*** Opening Exercise inputs ***

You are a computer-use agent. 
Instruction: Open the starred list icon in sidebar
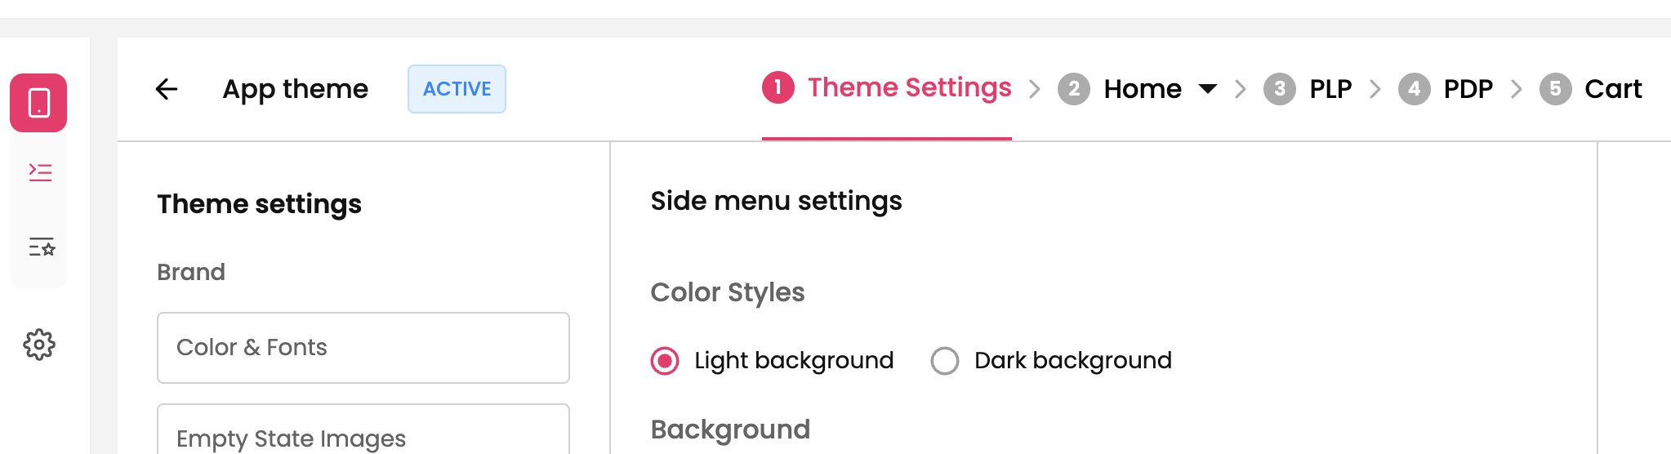coord(41,247)
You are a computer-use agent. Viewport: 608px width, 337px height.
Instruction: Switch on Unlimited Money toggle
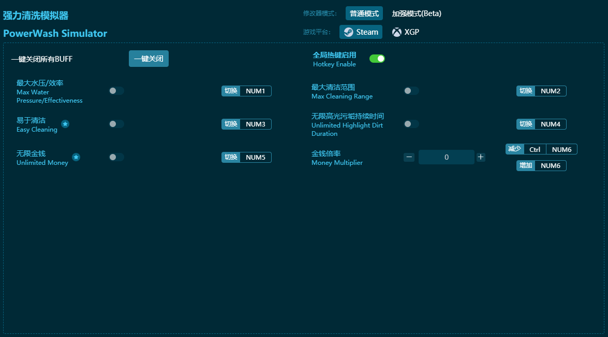[x=116, y=157]
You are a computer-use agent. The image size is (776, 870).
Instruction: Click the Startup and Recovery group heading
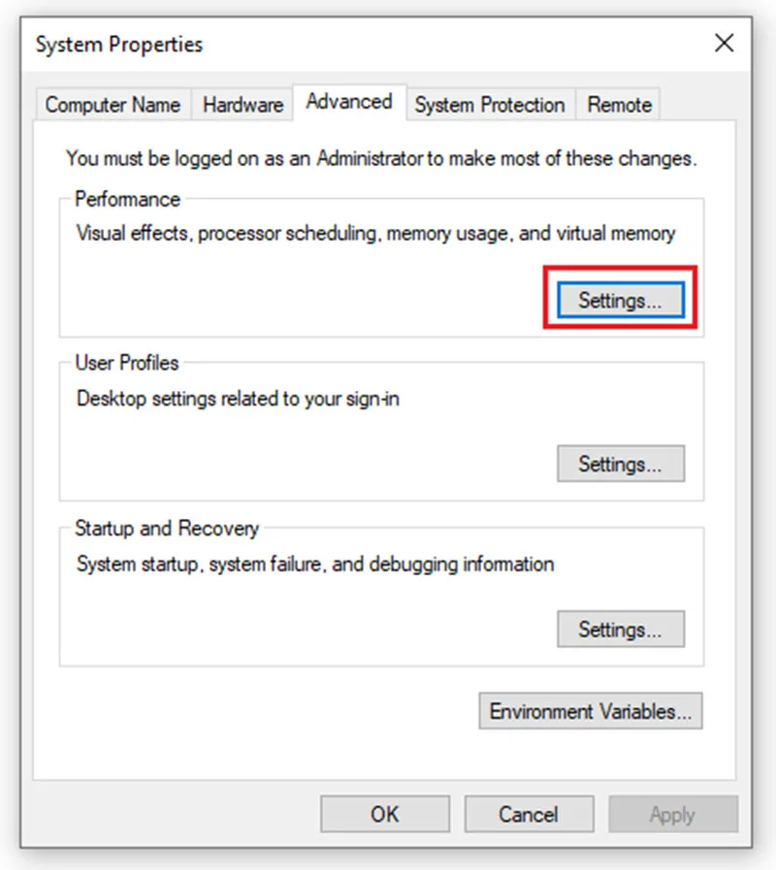(x=167, y=529)
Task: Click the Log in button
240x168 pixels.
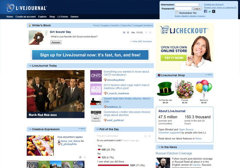Action: pyautogui.click(x=197, y=9)
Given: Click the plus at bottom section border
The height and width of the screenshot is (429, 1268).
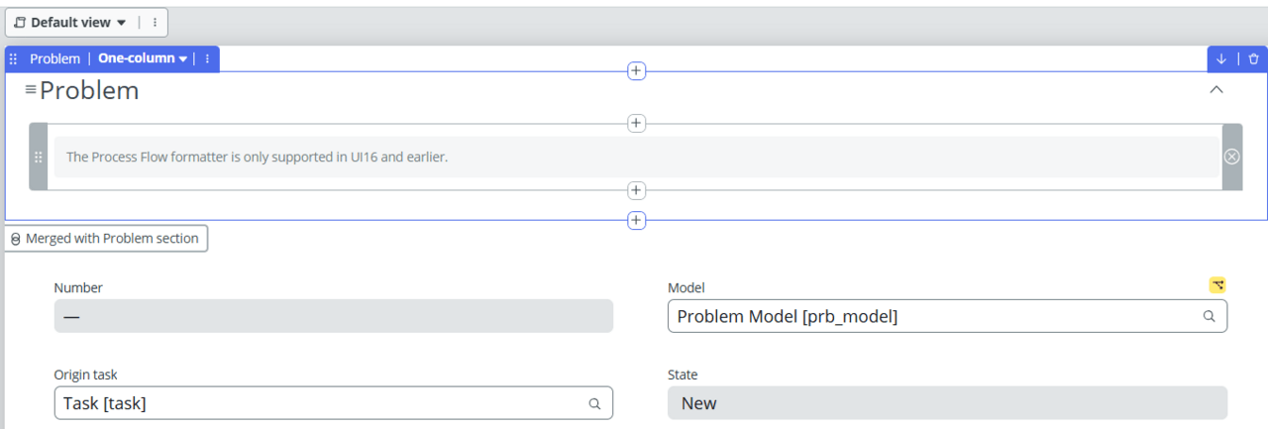Looking at the screenshot, I should 636,220.
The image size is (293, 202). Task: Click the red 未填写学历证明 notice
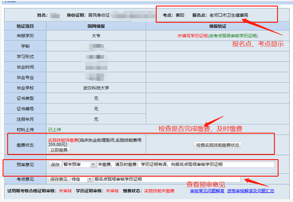tap(192, 36)
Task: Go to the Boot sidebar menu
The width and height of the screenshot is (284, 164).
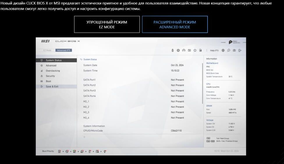Action: point(48,81)
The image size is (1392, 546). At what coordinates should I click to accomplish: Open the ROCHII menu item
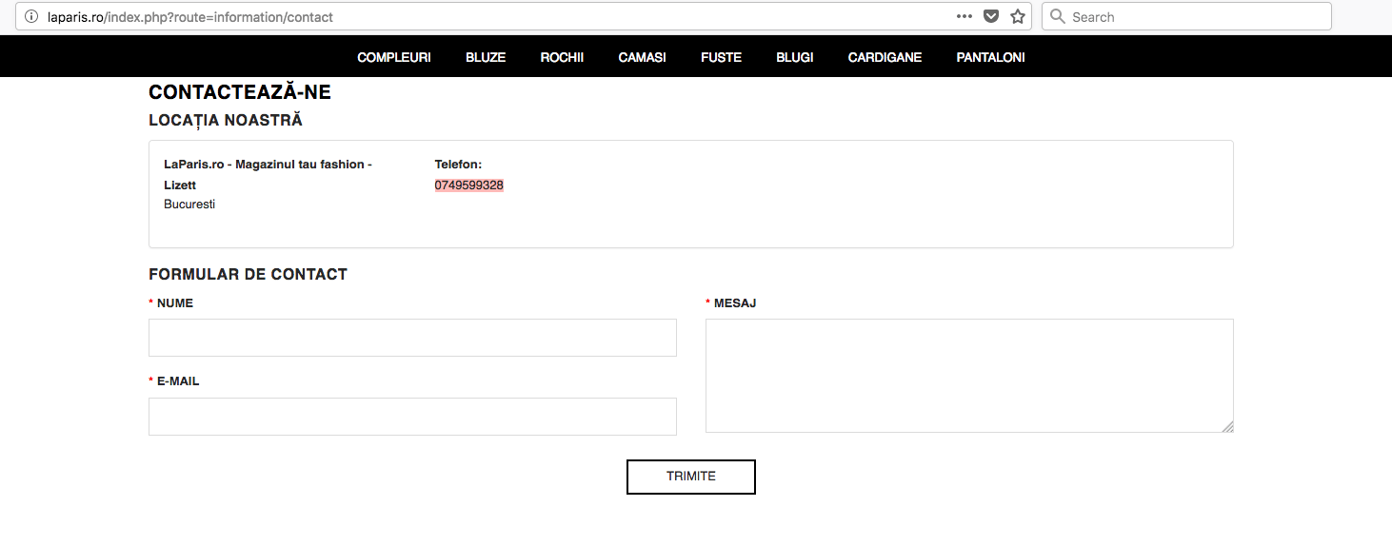pos(562,57)
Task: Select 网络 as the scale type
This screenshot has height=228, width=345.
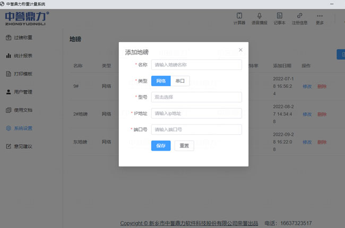Action: coord(161,81)
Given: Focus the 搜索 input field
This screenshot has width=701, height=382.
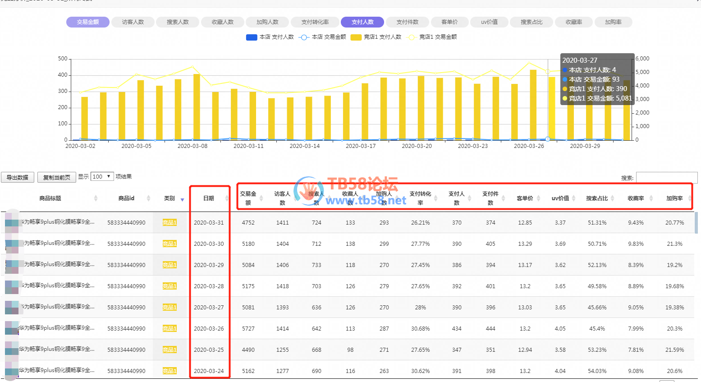Looking at the screenshot, I should (x=666, y=178).

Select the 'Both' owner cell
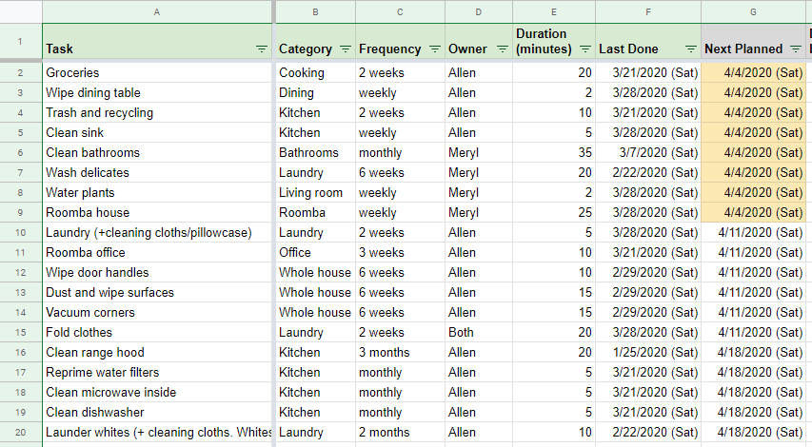point(479,333)
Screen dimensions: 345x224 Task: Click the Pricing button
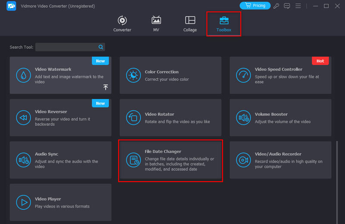pos(255,6)
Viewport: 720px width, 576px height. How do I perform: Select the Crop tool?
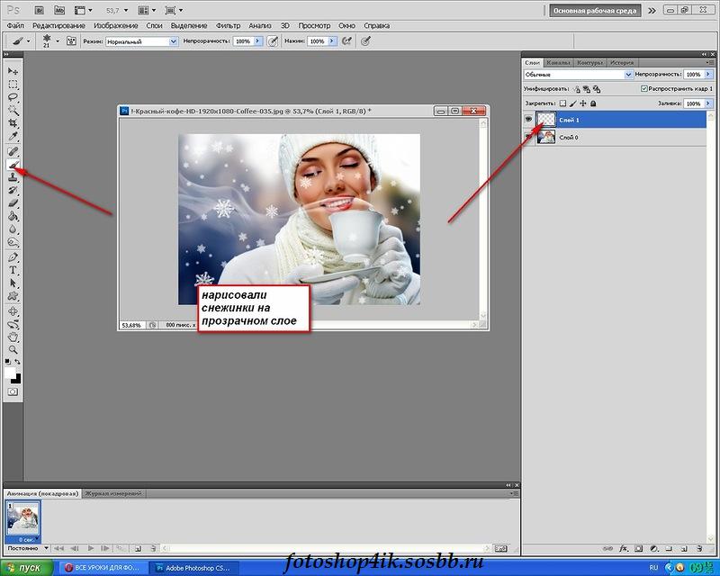click(x=14, y=122)
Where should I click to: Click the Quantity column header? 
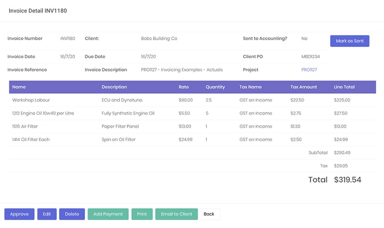[215, 87]
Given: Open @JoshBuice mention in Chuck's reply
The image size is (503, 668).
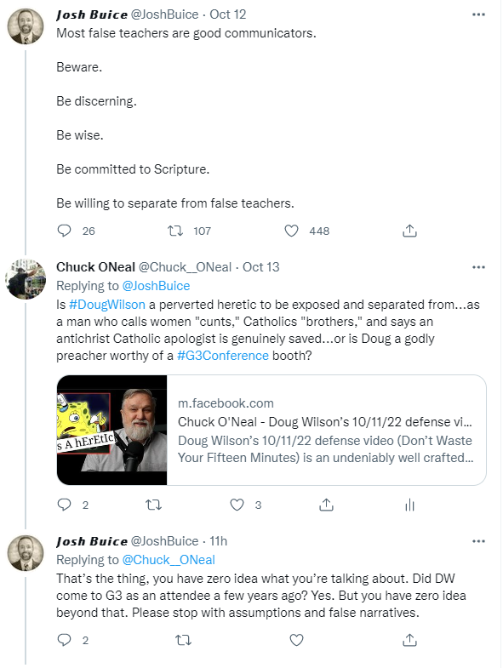Looking at the screenshot, I should [x=156, y=286].
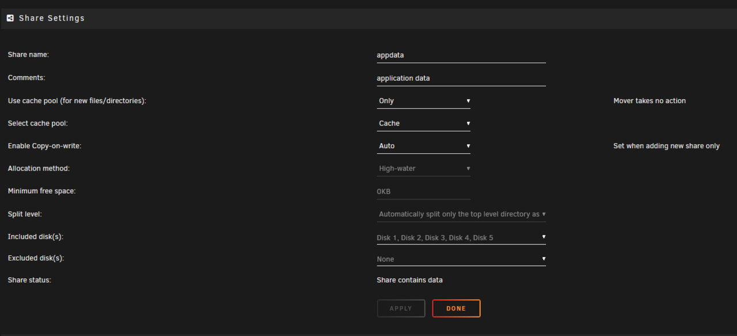The width and height of the screenshot is (737, 336).
Task: Expand the "Allocation method" dropdown
Action: (423, 168)
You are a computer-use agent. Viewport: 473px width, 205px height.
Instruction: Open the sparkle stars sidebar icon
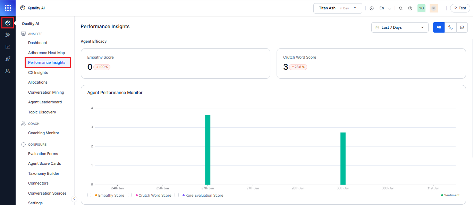point(8,35)
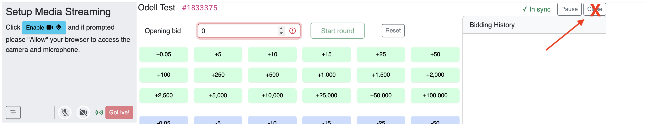Enable camera and microphone access
645x124 pixels.
pos(44,28)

*** Closing Exercise inputs ***

__Problem requirements__: Only lines containing the word "Given" should appear in the answer, and every such line from the records above must be there.

__Response__:
Given: Click the plus at bottom section border
Given: Focus the 搜索 input field
Given: Open @JoshBuice mention in Chuck's reply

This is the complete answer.